**Your instructions**
For the word "Комплект", count the lines in the records below that include it and give only that number.

**Source data**
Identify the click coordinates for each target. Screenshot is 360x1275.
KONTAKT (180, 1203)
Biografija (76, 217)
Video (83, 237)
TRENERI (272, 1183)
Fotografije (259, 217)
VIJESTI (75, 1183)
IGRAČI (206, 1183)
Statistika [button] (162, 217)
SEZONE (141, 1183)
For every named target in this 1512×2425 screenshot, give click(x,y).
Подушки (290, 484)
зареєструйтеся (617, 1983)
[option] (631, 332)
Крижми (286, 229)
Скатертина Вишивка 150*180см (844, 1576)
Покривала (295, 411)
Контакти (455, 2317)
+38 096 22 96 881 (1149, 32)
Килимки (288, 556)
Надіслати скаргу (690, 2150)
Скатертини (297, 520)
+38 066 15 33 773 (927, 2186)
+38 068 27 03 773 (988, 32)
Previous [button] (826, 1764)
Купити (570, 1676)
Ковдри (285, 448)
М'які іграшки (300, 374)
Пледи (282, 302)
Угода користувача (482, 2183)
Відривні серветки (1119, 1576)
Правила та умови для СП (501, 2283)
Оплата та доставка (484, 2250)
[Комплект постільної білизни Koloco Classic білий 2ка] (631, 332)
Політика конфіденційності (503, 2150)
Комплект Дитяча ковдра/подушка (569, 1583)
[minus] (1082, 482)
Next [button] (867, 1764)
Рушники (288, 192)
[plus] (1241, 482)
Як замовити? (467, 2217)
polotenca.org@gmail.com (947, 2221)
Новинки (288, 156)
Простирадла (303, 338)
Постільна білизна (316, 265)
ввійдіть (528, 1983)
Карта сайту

**Answer space**
2